A no-hitter is, by nature, often a random and remarkable act. Few teams have illustrated the haphazard occurrence of the no-no as pointedly as the Twins have.
Formerly known as the Washington Senators, the Twins arrived in Minnesota in 1961 and since their relocation to the Twin Cities, fans have been gifted with five no-hitters from five different hurlers. Walter Johnson (1920) and Bob Burke ('31) also tossed no-hitters for the Senators before the franchise relocated.

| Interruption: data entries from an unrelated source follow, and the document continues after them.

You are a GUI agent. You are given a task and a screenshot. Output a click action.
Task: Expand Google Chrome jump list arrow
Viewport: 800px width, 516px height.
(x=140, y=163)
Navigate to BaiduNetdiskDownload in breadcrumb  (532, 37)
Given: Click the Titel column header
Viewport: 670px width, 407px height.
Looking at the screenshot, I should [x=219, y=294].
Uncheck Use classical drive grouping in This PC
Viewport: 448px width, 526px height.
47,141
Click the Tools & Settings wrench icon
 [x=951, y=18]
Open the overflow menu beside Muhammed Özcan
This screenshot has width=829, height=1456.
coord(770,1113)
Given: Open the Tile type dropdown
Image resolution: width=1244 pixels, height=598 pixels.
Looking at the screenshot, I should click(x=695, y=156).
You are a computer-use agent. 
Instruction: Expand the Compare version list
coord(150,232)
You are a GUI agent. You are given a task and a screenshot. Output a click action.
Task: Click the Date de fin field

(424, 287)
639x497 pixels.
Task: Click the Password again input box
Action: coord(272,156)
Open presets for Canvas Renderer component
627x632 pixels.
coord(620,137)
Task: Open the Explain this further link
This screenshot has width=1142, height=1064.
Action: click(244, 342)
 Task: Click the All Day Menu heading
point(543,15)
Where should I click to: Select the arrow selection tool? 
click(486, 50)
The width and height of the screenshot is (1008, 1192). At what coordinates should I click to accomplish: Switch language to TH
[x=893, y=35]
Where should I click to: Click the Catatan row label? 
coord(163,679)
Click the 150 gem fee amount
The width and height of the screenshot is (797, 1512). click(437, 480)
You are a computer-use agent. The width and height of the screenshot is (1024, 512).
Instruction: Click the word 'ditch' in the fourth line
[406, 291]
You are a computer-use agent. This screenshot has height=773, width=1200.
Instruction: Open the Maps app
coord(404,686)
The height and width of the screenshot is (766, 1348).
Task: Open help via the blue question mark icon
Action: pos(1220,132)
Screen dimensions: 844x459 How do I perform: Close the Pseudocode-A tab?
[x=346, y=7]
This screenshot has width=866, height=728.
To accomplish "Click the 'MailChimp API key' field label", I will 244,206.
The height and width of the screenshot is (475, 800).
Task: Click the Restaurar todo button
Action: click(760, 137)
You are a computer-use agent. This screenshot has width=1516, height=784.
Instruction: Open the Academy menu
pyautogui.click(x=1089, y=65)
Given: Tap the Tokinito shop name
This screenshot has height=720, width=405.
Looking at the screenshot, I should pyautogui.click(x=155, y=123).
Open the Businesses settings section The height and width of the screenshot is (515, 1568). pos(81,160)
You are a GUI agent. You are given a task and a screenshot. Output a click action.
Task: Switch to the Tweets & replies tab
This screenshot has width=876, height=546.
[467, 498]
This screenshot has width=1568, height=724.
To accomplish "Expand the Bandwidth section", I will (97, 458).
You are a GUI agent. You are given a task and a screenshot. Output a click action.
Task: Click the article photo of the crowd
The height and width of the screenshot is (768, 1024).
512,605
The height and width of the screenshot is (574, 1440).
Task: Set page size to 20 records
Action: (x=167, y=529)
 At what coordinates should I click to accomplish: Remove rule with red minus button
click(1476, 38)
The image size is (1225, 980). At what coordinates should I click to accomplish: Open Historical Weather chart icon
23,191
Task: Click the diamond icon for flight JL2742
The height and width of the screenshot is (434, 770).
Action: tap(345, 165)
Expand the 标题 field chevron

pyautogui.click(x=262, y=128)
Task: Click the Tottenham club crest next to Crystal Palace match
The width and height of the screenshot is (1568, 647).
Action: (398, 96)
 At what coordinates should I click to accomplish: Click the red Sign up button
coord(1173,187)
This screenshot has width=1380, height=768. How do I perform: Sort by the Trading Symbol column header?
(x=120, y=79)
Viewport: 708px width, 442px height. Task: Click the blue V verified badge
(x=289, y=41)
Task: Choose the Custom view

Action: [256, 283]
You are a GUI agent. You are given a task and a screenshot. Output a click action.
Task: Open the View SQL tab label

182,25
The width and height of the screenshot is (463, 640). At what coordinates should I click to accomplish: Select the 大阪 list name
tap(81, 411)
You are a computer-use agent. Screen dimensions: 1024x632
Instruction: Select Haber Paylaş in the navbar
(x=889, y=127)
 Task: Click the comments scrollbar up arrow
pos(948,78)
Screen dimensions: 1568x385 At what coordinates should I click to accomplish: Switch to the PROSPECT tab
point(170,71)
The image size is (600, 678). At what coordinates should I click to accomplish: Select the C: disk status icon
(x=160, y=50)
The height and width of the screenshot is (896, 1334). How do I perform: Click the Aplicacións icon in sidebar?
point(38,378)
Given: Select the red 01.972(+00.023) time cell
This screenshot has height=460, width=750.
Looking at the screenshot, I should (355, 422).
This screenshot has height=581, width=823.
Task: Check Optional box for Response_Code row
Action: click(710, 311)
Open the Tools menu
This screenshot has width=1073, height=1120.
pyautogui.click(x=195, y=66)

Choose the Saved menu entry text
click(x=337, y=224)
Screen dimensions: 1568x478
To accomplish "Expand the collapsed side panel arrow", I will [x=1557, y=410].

None of the five Minnesota pitchers to complete a no-hitter ended their careers among the clubs top 30 all-time wins leaders, and the quintet combined for just four All-Star appearances during their respective Minnesota tenures.
MLB.com takes a look back at every no-hitter thrown in Twins franchise history.
May 3, 2011: Francisco Liriano
Twins 1, White Sox 0
Liriano entered his first start of the month likely needing a strong outing to save his spot in the rotation. He gave that and more when he churned out the fifth no-hitter in club history.
One of the most electric rookies in recent memory, Liriano went 12-3 with a 2.16 ERA in 2006 and earned an All-Star nod, but soon after he underwent Tommy John surgery that wiped out his entire '07 and most of his '08 season. The lefty was far from perfect that day -- he struck out just two batters and issued six walks. But Liriano was effectively wild and held Chicago hitless.
Liriano’s game score of 83 was the second-lowest ever recorded during a no-hitter, but regardless, he finished the day in the record books and owns Minnesota’s most recent hitless outing.
Liriano is the only player to ever win Comeback Player of the Year twice, and he has done once in each league. His no-hitter shows how dominant he could be on the right day.
Sept. 11, 1999: Eric Milton
Twins 7, Angels 0
Milton endeared himself to Twins fans during a 2001 All-Star season in which he tallied a 3.6 WAR. But the former Yankees first-round pick, who came to New York when Minnesota traded for All-Star second baseman Chuck Knoblauch, delivered on his potential even sooner than that when he blanked the Angels near the end of the 1999 season.
Mixing in an effective curve with a deceptive changeup, Milton racked up 13 strikeouts on 122 pitches. He came within two walks of recording the first perfect game in club history. His 13 punchouts are tied for the fifth-most ever recorded during a no-hitter.
Milton went on to have a strong couple of seasons in Minnesota following his no-no, and from a statistical standpoint, he made the Twins' decision to acquire him look like a smart one. Milton tallied a higher WAR than Knoblauch did each year from 1999 until Knoblauch retired in 2002.
April 27, 1994: Scott Erickson
Twins 6, Brewers 0
Erickson captured the attention of Minnesota fans when, as a 23-year-old starter and second-year Major Leaguer, he finished second in the 1991 Cy Young Award voting after a dazzling season.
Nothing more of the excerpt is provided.